### [Selected text]
Supplemental Security Income (SSI) helps people with low incomes who are disabled, blind or older than 65. The program helps those with limited resources to make ends meet. Unfortunately, one element of the program that has not kept pace with the times or inflation is the asset limits. If you have more than $2,000 in assets, your SSI benefit payment can be cut off.
The problem is inflation. When the asset limit was set in 1989, it may have been reasonable. However, the following two-plus decades of inflation have reduced the value of that $2,000. Now, it is only worth little more than $1,000, and given the needs of many of those on the SSI program, is simply no longer a reasonable figure.
Those on SSI typically have very low income and risking the loss of a month or two of SSI benefits can be very stressful. If you work and have regular income, it is possible that a deposit of your paycheck could push a checking account over the $2,000 limit. You may have written a check and subtracted the amount from your account, but if it is not cashed before a deposit is made, you could exceed the limit.

### [Extracted material]
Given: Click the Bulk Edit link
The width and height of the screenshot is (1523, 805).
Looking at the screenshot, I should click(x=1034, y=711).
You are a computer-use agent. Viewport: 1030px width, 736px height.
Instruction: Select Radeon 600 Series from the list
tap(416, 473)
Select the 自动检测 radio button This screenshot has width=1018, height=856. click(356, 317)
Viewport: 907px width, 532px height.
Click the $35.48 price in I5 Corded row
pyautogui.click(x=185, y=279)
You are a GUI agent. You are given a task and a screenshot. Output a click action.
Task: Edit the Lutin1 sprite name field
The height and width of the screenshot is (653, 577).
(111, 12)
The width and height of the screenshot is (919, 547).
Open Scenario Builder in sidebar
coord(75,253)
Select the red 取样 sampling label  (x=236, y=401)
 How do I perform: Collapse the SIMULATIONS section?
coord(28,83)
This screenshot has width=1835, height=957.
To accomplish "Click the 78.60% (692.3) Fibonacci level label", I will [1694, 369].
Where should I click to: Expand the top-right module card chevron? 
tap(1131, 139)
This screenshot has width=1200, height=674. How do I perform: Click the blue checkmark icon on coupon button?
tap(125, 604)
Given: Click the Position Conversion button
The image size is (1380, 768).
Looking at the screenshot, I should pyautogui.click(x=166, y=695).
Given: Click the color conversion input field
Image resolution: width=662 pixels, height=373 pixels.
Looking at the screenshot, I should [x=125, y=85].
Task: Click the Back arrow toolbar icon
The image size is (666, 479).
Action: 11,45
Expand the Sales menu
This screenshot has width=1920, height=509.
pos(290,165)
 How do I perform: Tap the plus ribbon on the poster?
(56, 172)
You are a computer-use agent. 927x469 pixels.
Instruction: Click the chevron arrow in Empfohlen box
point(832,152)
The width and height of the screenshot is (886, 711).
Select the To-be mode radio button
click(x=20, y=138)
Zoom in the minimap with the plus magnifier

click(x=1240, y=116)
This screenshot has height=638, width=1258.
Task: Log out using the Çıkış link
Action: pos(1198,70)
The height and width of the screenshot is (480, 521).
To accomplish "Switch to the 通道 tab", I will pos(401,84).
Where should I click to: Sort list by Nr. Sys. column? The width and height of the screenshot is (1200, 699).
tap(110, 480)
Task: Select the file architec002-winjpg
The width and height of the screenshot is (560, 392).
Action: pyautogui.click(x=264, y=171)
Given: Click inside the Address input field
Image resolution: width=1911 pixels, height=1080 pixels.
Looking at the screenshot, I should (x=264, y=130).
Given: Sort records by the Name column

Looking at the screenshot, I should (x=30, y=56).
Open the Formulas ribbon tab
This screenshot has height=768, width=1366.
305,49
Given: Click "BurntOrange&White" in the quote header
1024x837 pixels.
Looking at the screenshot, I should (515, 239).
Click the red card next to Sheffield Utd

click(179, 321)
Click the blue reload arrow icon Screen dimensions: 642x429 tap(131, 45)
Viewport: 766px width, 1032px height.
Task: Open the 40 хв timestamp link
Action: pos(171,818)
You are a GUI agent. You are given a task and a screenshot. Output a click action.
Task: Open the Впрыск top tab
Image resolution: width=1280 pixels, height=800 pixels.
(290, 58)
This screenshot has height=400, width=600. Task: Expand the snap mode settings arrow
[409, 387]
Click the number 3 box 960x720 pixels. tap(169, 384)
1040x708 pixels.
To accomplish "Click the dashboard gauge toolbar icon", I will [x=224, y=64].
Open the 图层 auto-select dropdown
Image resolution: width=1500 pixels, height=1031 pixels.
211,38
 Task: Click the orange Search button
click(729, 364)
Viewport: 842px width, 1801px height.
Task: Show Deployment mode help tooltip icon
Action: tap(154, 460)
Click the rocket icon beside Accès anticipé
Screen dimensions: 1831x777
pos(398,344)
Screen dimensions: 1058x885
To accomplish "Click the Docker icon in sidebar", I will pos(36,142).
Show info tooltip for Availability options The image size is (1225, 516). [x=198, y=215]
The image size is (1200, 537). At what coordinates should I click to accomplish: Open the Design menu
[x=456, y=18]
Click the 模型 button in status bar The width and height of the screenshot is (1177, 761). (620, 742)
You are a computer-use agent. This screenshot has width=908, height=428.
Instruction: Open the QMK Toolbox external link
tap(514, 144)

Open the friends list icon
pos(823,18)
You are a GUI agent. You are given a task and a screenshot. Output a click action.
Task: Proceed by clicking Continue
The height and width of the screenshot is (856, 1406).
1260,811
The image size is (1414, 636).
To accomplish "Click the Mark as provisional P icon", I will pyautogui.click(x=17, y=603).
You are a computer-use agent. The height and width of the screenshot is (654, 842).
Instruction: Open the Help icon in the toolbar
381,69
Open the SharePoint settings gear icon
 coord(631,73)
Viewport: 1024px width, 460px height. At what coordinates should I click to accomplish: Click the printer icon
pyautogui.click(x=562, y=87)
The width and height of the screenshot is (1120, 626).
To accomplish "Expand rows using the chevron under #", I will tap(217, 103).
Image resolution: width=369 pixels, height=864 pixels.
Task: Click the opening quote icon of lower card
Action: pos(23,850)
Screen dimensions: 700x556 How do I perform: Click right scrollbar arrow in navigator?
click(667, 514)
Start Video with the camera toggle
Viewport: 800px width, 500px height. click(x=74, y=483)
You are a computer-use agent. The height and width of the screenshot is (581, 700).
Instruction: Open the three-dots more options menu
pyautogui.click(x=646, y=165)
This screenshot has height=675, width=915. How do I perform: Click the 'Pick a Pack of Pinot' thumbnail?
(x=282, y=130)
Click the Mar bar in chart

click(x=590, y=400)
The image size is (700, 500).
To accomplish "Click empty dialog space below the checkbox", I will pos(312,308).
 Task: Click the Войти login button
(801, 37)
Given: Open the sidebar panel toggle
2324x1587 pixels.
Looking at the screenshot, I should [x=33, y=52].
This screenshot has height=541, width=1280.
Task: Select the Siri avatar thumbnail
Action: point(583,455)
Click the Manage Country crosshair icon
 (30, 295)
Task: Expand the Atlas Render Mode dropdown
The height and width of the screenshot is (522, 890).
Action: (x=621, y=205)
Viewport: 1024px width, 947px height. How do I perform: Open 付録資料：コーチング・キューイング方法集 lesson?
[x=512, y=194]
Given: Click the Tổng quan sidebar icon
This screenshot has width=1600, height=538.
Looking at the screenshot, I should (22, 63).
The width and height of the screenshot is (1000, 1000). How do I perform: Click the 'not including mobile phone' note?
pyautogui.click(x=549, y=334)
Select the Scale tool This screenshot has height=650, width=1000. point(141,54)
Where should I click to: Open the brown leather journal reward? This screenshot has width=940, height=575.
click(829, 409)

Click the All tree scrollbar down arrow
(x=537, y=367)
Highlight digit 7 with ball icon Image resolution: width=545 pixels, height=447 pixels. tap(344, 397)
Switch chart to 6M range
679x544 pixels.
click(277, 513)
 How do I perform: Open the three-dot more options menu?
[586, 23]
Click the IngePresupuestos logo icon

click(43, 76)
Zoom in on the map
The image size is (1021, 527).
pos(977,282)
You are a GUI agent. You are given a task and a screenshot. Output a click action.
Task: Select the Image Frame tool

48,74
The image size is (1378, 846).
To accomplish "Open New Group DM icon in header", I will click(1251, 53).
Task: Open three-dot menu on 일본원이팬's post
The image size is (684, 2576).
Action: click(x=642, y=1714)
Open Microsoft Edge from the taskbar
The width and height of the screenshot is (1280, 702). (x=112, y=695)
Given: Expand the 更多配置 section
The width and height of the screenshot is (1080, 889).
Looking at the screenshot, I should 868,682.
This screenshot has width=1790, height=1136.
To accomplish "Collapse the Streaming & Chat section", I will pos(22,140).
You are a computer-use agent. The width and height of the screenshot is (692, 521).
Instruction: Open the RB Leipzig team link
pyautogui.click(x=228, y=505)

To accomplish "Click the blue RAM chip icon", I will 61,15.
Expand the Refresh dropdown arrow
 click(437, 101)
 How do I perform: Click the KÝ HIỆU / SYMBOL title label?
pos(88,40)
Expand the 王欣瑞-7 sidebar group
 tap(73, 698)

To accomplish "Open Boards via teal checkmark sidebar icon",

### [Assignment]
Pick up the piece about the $2,000 SSI asset limit right after its last sentence and keep writing it.

### [Answer space]
This timing issue could cost you your SSI benefit. The National Council on Disability has sent a letter to President Obama, asking for updates to the SSI program. They would like to see the $2,000 limit increased to $10,000, changes in how income from work affects the benefit payment and allow the disabled to retain their Medicaid coverage if their income increases.
These changes are overdue and we urge the White House to make these changes.